4. Though it talks about being born again, it uses a hokey set of stairs gliding up into the heavens to where (in the mind of the one who made the video) they think that the kingdom of God is. Actually the kingdom is here right now and most don't perceive it. For a teaching as serious as an individual being born again he's not going to leave us second guessing ourselves. We are our brothers keeper - that's the point of the gifts of the spirit. It failed to communicate who is actually born or what the final product is in this birthing process.

I've got a ton of things to do, but I'll come back tonight and explain myself.

Have a good day.

posted on Jul, 30 2009 @ 12:26 AM
Doesn't anyone find it odd that the teaching presented doesn't even mention the fire aspect of spirit baptism?

Matthew 3:11, and Luke 3:16 both record John saying there is a fire aspect to the baptism. The whole reason John came baptizing was so that Jesus can be revealed. This is and has been an ongoing process for the last couple thousand years until the full number of the Gentiles have come in. People who are baptized with John's water baptism acknowledge, that God's way is the right way.

Everyone knows from scripture, that fire has different meanings. There is a fire that burns and consumes, we'll call this regular fire. There is also another fire that burns but does not consume, we'll call this one spiritual fire. An example of this fire would be when God called to Moses and asked him to remove his shoes and the Lord appeared within the flames of a bush - but the bush was not consumed.

Where water baptism is about cleansing the outer man, spirit baptism is all about cleansing the inside of man. Just as we go down in the water to put off the old man, we rise back up out of the water to the newness of life. This water baptism also mimicks, the spiritual baptism that Jesus gives to the ones he chooses to reveal it to, for Jesus is the one who taught us to pray: "Thy kingdom come, thy will be done on earth, AS IT IS DONE IN HEAVEN."

I want to tell you that the fire baptism, that Jesus gives starts in your feet, but unless you have experienced it - you won't believe me, so I'm going to try to explain it through Jesus' own words, to better help you understand why the fire starts in your feet.

'You do not realize now what I am doing, but later you will understand.'

'Unless I wash you, you have no part with me.'

'A person who has had a bath needs only to wash his feet; his whole body is clean.' These three sayings are recorded in John 13.

It is exactly like a divine spark ignites, but whether it's in our blood system and this is the seal of the blood covenant or it is in our nervous system - I can't say for sure. Please don't think that the phrase 'divine spark' is just some hokey gnostic phrase because it's not. The concept of a divine spark is a very Jewish concept.
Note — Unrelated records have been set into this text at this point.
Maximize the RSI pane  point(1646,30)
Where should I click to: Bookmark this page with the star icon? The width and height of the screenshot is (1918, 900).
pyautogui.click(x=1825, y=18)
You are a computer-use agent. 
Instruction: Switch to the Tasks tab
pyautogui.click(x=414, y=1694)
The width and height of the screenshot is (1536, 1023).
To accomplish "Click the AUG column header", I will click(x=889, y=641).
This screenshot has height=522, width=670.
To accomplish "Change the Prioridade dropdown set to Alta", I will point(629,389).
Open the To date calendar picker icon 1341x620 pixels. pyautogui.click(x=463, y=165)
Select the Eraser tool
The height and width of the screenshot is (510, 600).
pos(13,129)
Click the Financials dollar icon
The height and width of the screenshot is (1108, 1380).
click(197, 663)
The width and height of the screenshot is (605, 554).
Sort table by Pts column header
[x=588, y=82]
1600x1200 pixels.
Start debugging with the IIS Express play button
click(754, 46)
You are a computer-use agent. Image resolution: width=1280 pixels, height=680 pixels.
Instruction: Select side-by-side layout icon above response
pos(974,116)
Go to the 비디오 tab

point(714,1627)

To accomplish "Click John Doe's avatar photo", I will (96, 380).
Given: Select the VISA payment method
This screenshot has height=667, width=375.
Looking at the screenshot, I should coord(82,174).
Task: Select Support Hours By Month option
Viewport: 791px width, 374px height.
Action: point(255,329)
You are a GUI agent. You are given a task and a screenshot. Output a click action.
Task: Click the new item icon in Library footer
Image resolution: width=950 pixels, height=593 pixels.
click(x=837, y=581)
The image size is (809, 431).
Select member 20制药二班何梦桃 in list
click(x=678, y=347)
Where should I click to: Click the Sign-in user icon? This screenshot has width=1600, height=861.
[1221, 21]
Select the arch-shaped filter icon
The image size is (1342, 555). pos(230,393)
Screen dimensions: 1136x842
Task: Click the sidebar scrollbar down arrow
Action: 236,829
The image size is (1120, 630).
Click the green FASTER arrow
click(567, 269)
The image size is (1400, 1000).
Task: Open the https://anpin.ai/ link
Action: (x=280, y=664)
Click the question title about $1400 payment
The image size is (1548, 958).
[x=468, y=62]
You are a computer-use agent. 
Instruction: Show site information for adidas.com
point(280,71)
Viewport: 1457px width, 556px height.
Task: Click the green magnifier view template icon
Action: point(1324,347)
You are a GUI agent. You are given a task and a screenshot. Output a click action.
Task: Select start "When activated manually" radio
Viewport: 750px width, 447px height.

So the divine spark ignites, it works it's way up.... up..... up, cleansing our body, which is a temple. Just as Jesus phycially cleaned out the temple in Jerusalem, he cleanses us too. There is so much more to say about this baptism, that my mortal words could never do it justice, so I'm not going to try. But what goes down must come up, for there is nothing hidden that will not be revealed and Jesus himself is the kindler of the fire. This is rapture! Instantly changed. Personally chosen. The first to be resurrected. Beloved disciples. Chosen to judge with him.

Imperfect people who make mistakes but he shows them mercy, kindness, forgiveness, compassion and a love that compares to no other.

And all judges need to have these qualities or noone will be saved.